By clever design given the routinely MP3-fed iMates targeted, the Spirit One sports a slightly soft top and strategic bass lift. But don't misread fat into that. That'd require stout Eximus boost though tautness and damping will override real bloat even then. True, few will ever hear Focal's involved bass tuning to that macho extent. It requires superior source material, superior amplification and deliberate bass EQ (analog with the Eximus). But when all the moons align, the Spirit One shows itself to be engineered for astonishingly virile bass whose true focus is never maximal weight but deft articulation.

Normal use nets the same qualities of course. Ideal(ized) circumstances simply scale them up. The Spirit One is no fashionista catering to a bumpy low-rider bass balance - the kind certain pimped-out wheels with all their windows closed broadcast through the hood by driving slow as snails. Focal stays true to hifi ideals. They simply apply small twists. Those are performed as invisibly as possible. In the treble the small softness means that Andy Narell's malletized pans even in their flashy top register never get uncomfortably steely. That's a good thing when you're dealing with transducers inches away from your ears.


The perhaps crowning touch here is Focal's refusal to compress the soundstage inside your skull. I'm uncertain how exactly this was achieved. Many other design too manipulate the directivity or sound-wave arrival angle yet don't avoid that particular 'beamed into the brain' sensation to the extent the Spirit One does. I'm not suggesting any true out-of-head experience. But you do have to concentrate hard to mock up sufficient feedback to actually feel the sound inside the head. It's there of course. But not in quite the usual etched way. The usual brain freeze so many despise with headphones has been nicely relaxed.
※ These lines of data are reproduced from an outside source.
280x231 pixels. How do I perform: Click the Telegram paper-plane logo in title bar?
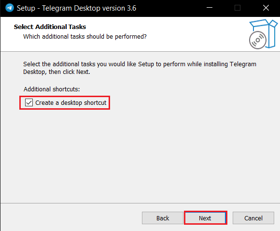pyautogui.click(x=10, y=8)
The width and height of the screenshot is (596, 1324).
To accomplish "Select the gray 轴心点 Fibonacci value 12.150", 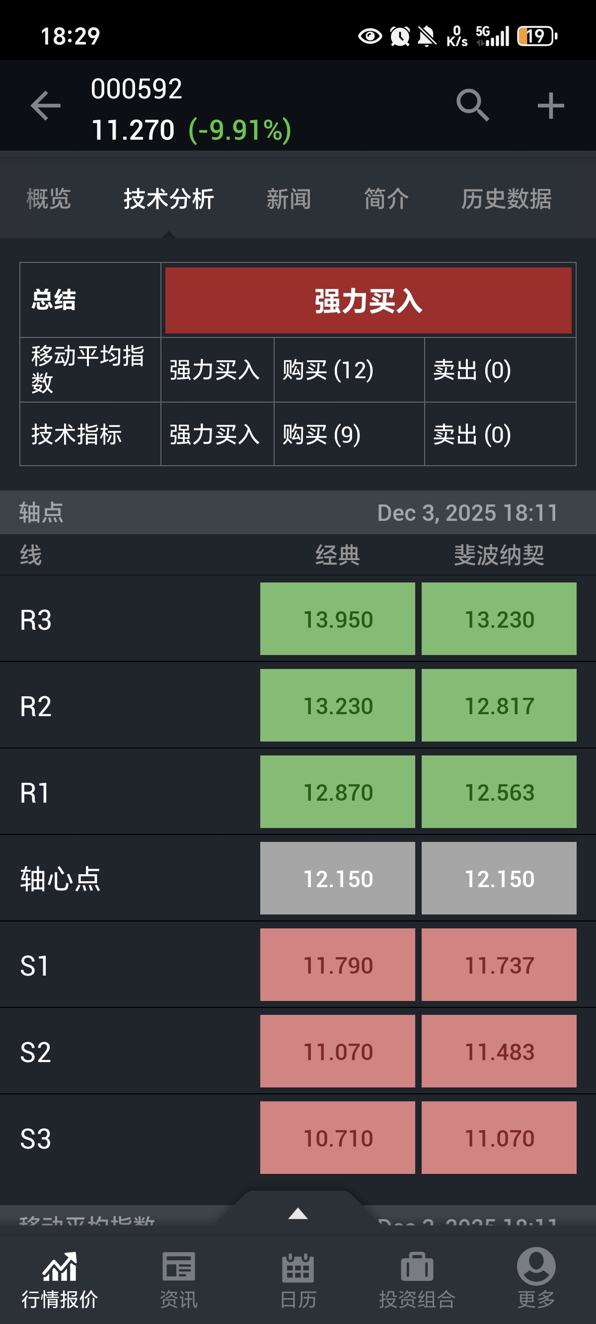I will coord(499,878).
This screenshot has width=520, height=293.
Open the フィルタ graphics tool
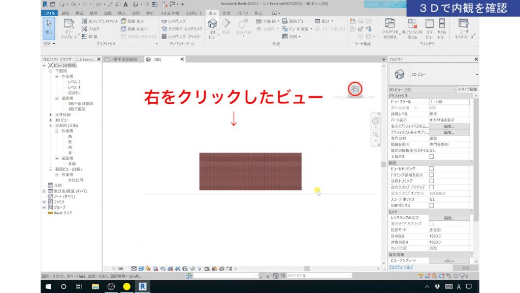coord(84,30)
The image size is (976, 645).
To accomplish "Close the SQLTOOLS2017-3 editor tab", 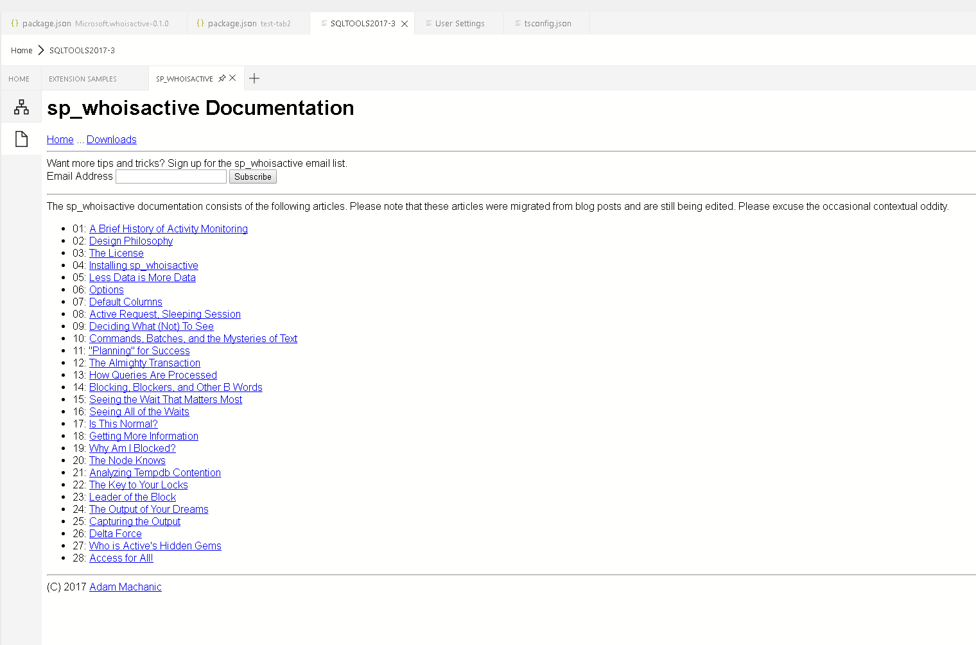I will tap(405, 24).
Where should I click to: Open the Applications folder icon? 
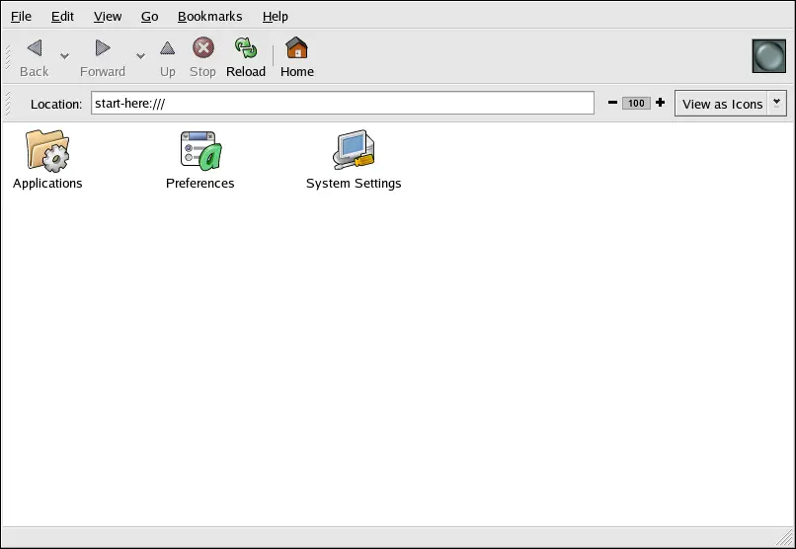click(47, 151)
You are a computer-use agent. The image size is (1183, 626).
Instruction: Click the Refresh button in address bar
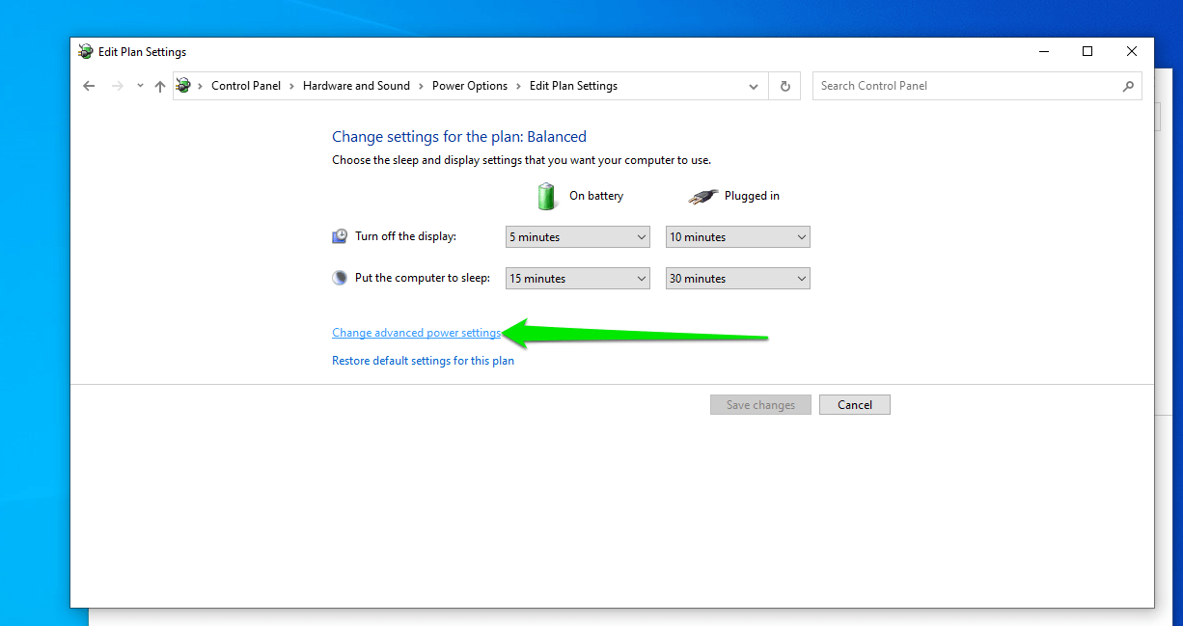pos(784,86)
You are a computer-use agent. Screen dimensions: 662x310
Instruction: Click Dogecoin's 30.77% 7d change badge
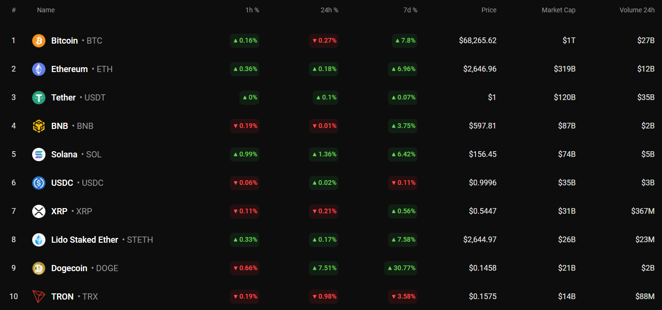pyautogui.click(x=401, y=268)
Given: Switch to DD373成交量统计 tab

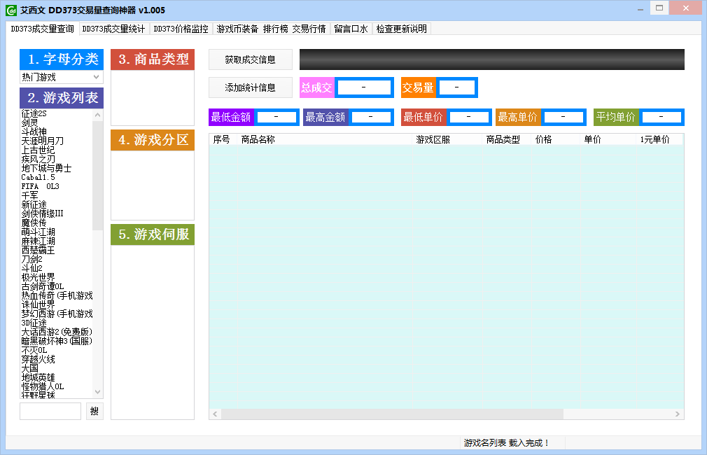Looking at the screenshot, I should click(113, 29).
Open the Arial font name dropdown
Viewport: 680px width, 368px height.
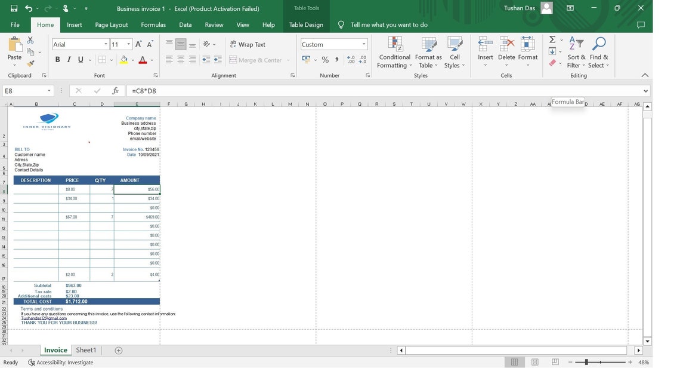pos(106,44)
Even though it's one of those more intangible hard-to-define qualities, that's big. It also prepares the target audience for an eventual speaker experience. Those already coming from there tend to remain quiet on how it can get very expensive very quick if, in the acoustics of a real-world living room, one wants to replicate the non-boomy nicely extended and always well-defined bass of affordable but properly engineered headphones like the Spirit One. Headfi done properly is a smart way to get at the 'high' in fi for far less than honest audiophiles know to be true. A good showcase would be Jamshied Sharifi's stunning album One. It continues where A Prayer for the Soul of Layla left off. Again we have densely layered virtual soundtracks filled with thunderous drums, tribal chorus, incandescent exotic lead vocals and sophisticated instrumental settings. Many speakers make a mess of it. The Spirit One completely kept its cool.

Enlarge!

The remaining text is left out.